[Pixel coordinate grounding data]
┏━━

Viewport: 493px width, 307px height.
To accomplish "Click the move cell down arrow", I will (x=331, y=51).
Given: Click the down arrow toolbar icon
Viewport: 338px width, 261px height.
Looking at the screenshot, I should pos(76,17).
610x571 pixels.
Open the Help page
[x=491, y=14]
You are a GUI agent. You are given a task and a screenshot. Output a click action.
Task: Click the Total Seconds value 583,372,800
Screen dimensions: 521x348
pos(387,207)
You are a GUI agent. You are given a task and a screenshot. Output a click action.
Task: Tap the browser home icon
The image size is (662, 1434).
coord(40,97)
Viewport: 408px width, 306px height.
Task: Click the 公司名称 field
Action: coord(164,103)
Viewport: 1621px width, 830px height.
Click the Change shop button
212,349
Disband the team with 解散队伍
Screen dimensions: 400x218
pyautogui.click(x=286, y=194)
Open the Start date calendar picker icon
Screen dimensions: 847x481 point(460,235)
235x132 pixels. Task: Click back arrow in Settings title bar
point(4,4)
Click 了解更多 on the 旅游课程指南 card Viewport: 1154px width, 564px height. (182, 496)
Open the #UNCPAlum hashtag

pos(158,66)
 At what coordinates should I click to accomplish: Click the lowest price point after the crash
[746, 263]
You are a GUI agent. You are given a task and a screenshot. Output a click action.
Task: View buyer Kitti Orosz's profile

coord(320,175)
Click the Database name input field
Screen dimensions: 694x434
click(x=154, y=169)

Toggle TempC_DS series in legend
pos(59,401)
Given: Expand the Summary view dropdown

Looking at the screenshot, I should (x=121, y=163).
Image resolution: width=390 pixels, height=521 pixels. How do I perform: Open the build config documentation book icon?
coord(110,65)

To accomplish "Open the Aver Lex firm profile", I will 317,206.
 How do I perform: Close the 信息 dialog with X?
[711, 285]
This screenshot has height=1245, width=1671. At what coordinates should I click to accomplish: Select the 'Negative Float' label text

┗━━

◆ **EXERCISE OBJECTIVE**
Exactly the lines from the one holding "Open the #UNCPAlum hashtag" through the end of the data are to be repeated, with both ends included.

◆ **WRITTEN ANSWER**
Open the #UNCPAlum hashtag

pos(158,66)
 At what coordinates should I click to accomplish: Click the lowest price point after the crash
[746, 263]
You are a GUI agent. You are given a task and a screenshot. Output a click action.
Task: View buyer Kitti Orosz's profile

coord(320,175)
Click the Database name input field
Screen dimensions: 694x434
click(x=154, y=169)

Toggle TempC_DS series in legend
pos(59,401)
Given: Expand the Summary view dropdown

Looking at the screenshot, I should (x=121, y=163).
Image resolution: width=390 pixels, height=521 pixels. How do I perform: Open the build config documentation book icon?
coord(110,65)

To accomplish "Open the Aver Lex firm profile", I will 317,206.
 How do I perform: Close the 信息 dialog with X?
[711, 285]
This screenshot has height=1245, width=1671. At what coordinates should I click to accomplish: Select the 'Negative Float' label text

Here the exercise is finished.